Mary Kay, who appears to have bigger balls and a better spokesperson than Avon, simply admits that it tests its products so that it can sell them in China,  “There is only one country where we operate where that is the case and where we are required to submit our products for testing – China.”

Listen, if a company tests their products on animals so that it can sell them in certain countries — that constitutes animal testing.

When I buy eyeliner that is marketed as “cruelty-free,” I’m not buying it just because I think that specific eyeliner was never tested on an animal.   I’m buying it because I believe that the company shares and promotes a similar moral/ideological/hippy world view as I do — that no matter how awesome eyeliner might be, it isn’t awesome enough to justify painting it all over little tiny adorable bunny eyes (or whatever they test stuff on).


Seems to me that if you are going to market your company and your products as “cruelty-free”  then you should be “cruelty-free” wherever you sell your products.  And if you have to test on animals so that you can sell your products in another country, than label your products as “mostly cruelty-free” or “cruelty-free in America”  or “sometimes cruelty-free.”

~ by siouxsielaw on March 3, 2012.

9 Responses to “Class-action lawsuit over “cruelty-free” label”

  1. I genuinely had no idea that China required products to be animal tested. I understand that’s a giant market for companies, but if they’ve made the commitment not to animal test (for the sake of winning over hundreds of thousands of consumers in the US and Europe), why go back on their word and risk losing them in the process?
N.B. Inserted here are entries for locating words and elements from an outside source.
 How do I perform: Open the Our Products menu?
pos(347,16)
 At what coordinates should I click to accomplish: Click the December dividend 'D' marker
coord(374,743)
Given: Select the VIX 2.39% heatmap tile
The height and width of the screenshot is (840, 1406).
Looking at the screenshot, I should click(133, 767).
I’ll admit that I’ve shopped a few of these brands because I knew they were officially cruelty-free and I feel a bit taken now. I do wonder, though, if Lauder is on that list, are all the Lauder companies pulling similar things? They own a lot of other brands.
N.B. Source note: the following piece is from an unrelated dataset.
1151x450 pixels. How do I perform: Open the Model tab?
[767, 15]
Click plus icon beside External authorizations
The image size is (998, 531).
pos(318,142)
    • I felt taken as well when I read about the allegations.
      I don’t know the specifics about Lauder — but from what I have read online and in the complaint, it sounds like if Origins and Aveda and other Lauder companies sell in China, they must be testing as well.
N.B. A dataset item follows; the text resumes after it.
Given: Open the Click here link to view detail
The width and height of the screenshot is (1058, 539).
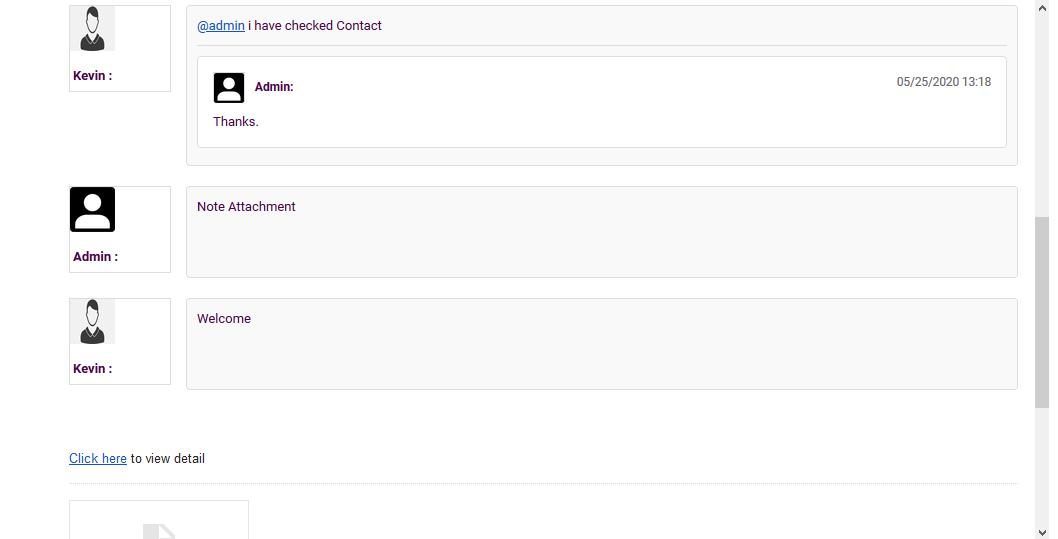Looking at the screenshot, I should pyautogui.click(x=98, y=459).
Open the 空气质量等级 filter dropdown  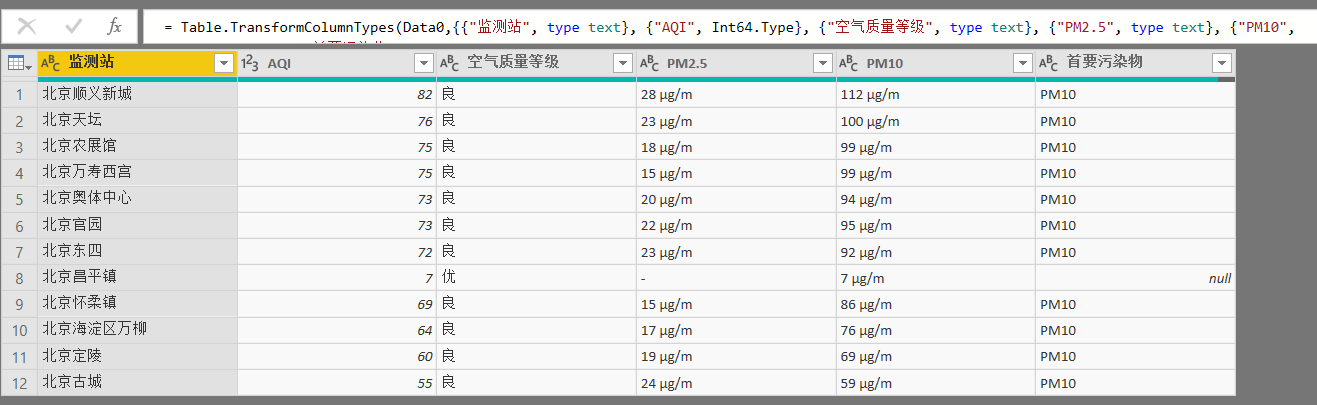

  2. is it worth pointing out that there’s something deeply disturbing about the “Cruelty free” bunny logo?

  3. As a consumer, the deceit disgusts me.

    To me,a “Cruelty Free” designation means no animal testing period; not that they test on animals “where required by law”. Consumers pay more for “Cruelty Free” products as it has been drilled into us that the procedures to do so cost more (although that was true years ago, I am not sure that would be the case anymore).

    I would prefer that they refused to market in countries that still require animal testing as it might force those countries to change their legal requirements. But if they are going to continue the practice, I agree with you that there needs to be a different designation on the label or it should be left off entirely.

  4. China requires animal testing? I had no idea. I didn’t think they had a lot of regulation.
    The world is much smaller than it used to be. Companies cannot behave badly in one part of the world, and not have it impact the rest of the market.

  5. I’d be really interested to know also what the specific regulations are about testing. It seems to be this really murky area – we vaguely “know” that there are these certain ingredients that “have to” be tested to fit different laws… but what are those ingredients and what are the kinds of laws they’re trying to fit? Meaning, say I make a face wash that’s entirely lemon juice… do I have to test that? (Lemon juice just as an example of something that’s been around forever, used in a million products, available elsewhere, etc.) What about if I want to sell it in China? We all know that if you get lemon juice in your eyes, it will sting; it will probably even hurt your eyes if you keep it in there for a long time. Does that still have to be re-proven in animal tests?

    Or does the need for testing only kick in when there’s new synthetic elements in products? Or… what, exactly?